Given problem:
Rewrite the following lines so that "Screen dimensions" becomes "Display size" in every place it occurs, leaving all other text unchanged.

[Element lookup lines]

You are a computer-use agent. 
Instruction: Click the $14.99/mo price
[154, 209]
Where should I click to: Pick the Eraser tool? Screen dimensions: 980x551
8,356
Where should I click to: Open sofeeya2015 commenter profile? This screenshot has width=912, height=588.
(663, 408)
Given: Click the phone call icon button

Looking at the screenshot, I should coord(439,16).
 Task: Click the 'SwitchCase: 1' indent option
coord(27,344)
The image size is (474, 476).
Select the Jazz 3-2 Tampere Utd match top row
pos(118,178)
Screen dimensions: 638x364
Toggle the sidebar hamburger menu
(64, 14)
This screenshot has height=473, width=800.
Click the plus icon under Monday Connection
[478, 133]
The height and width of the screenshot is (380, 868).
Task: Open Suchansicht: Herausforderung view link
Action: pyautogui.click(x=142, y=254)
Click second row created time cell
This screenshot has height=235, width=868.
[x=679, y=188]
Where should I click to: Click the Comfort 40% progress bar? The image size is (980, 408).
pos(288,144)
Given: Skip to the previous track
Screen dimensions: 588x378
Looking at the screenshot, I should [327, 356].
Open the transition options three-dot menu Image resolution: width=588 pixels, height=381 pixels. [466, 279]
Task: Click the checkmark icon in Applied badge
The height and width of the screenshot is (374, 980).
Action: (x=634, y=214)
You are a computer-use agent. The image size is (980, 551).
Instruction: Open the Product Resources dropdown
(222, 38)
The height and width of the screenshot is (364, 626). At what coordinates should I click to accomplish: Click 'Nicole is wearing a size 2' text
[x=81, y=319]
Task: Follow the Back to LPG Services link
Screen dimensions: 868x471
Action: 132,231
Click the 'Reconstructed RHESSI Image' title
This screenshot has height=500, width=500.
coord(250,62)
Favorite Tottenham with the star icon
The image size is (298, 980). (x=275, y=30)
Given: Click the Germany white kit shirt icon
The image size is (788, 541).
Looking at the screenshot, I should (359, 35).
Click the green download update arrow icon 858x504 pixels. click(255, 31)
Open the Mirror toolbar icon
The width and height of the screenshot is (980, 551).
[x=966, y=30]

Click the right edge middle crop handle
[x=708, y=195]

Result of this exercise:
You are a computer-use agent. 
Instruction: Click the $14.99/mo price
[154, 209]
Where should I click to: Pick the Eraser tool? Display size: 980x551
8,356
Where should I click to: Open sofeeya2015 commenter profile? This screenshot has width=912, height=588.
(663, 408)
Given: Click the phone call icon button

Looking at the screenshot, I should coord(439,16).
 Task: Click the 'SwitchCase: 1' indent option
coord(27,344)
The image size is (474, 476).
Select the Jazz 3-2 Tampere Utd match top row
pos(118,178)
Display size: 638x364
Toggle the sidebar hamburger menu
(64, 14)
This screenshot has height=473, width=800.
Click the plus icon under Monday Connection
[478, 133]
The height and width of the screenshot is (380, 868).
Task: Open Suchansicht: Herausforderung view link
Action: pyautogui.click(x=142, y=254)
Click second row created time cell
This screenshot has height=235, width=868.
[x=679, y=188]
Where should I click to: Click the Comfort 40% progress bar? The image size is (980, 408).
pos(288,144)
Given: Skip to the previous track
Display size: 588x378
Looking at the screenshot, I should [327, 356].
Open the transition options three-dot menu Image resolution: width=588 pixels, height=381 pixels. [466, 279]
Task: Click the checkmark icon in Applied badge
The height and width of the screenshot is (374, 980).
Action: (x=634, y=214)
You are a computer-use agent. The image size is (980, 551).
Instruction: Open the Product Resources dropdown
(222, 38)
The height and width of the screenshot is (364, 626). At what coordinates should I click to accomplish: Click 'Nicole is wearing a size 2' text
[x=81, y=319]
Task: Follow the Back to LPG Services link
Display size: 868x471
Action: 132,231
Click the 'Reconstructed RHESSI Image' title
This screenshot has height=500, width=500.
coord(250,62)
Favorite Tottenham with the star icon
The image size is (298, 980). (x=275, y=30)
Given: Click the Germany white kit shirt icon
The image size is (788, 541).
Looking at the screenshot, I should (359, 35).
Click the green download update arrow icon 858x504 pixels. click(255, 31)
Open the Mirror toolbar icon
The width and height of the screenshot is (980, 551).
[x=966, y=30]

Click the right edge middle crop handle
[x=708, y=195]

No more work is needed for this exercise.